Microsoft Should Hire Vestberg, Dump Nokia
Ericsson chief executive Hans Vestberg is an intriguing candidate for the top job at Microsoft: His actions and strategic beliefs so far have been almost the exact opposite of the outgoing Redmond CEO's.
Steve Ballmer wants Microsoft to be a "devices and services" company. To that end, he pushed through, among other things, two major acquisitions in Vestberg's home region: Swedish-founded Skype and Finnish-based Nokia's mobile handset business. Ericsson, the only company for which Vestberg ever worked, fit Ballmer's definition as early as the 19th century: It made its first telephone in 1878, and soon expanded into running telephone networks -- the services part of its early business. It was during Vestberg's tenure as chief executive that the company got rid of the devices component. In late 2011, Sony agreed to buy out Ericsson's part of the companies' mobile handset-making business.
In Vestberg's view, making phones was no longer an Ericsson core competence: He wanted the company to concentrate on making mobile network equipment and managing networks."You couldn't sell a network without having a handset, but now that has changed," he told Financial Times last year.
Vestberg believed Sony would do a better job making smartphones because it had access to plenty of content that could be delivered to them. "They have TVs, they have film, movies and music," he explained to ce.org.

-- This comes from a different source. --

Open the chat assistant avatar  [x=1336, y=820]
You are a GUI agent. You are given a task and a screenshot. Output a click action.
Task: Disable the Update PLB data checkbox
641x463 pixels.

The main reason for the divestment, however, was that Ericsson, and then Sony Ericsson, handsets were not doing well in the marketplace. "When you start losing market share it's tough to gain it back," Vestberg said. Despite the emotional pain of giving up one of the company's oldest lines of business, it was a necessary decision. Ericsson shares now trade about 10 percent higher than at the time of the Sony announcement. The Japanese manufacturer, in turn, is still struggling in the mobile handset business with just a 2 percent share of the general market and 3.7 percent of smartphone shipments.
Microsoft acquired Nokia's handset business while the latter was rapidly losing market share, going down from about 36 percent in 2008 to 14 percent last year. As Vestberg pointed out, returning to growth is tough. In the smartphone market, Nokia is growing, but slowly and painfully, from 2.9 percent in late 2012 to 3.4 percent a year later. In this critical market, Nokia is doing worse than Ericsson's former joint venture. Where Vestberg saw the need to divest, Ballmer was willing to spend $7.4 billion on a major acquisition.
Vestberg is a great believer in the Internet of Everything, an interconnected world in which objects communicate with people and with each other over wireless networks. The chief executive sees Ericsson's role in this revolution as the ultimate, "device-agnostic" infrastructure provider. "We do the infrastructure with all of the gadget things," he told ce.org. Microsoft had similar ambitions when it dominated the PC industry, but times have changed, and Vestberg's vision is as far from Ballmer's end customer-oriented plans for the company as it can get.
If Vestberg is selected as Ballmer's successor, he won't necessarily stick to the vision he has advocated at Ericsson. Yet working with corporate customers is his forte: Ericsson, for example, is the number one supplier of equipment for the U.S. LTE networks. The Redmond company, for its part, has been doling better in B2B than in B2C lately, the share of revenue generated by the commercial segment increasing to 58.6 percent in 2013 from 56.2 percent the year before. One can easily imagine a Vestberg-led Microsoft playing to its strengths.
While the matter of succession at Microsoft is far from decided, Vestberg's presence on the short list opens up the possibility of a decisive break with Ballmer's costly and risky strategy of trying to win on the consumer market, now dominated by the company's rivals such as Google and Apple. A more corporate-oriented Microsoft could perform better for its shareholders, as a corporate-oriented Ericsson has done.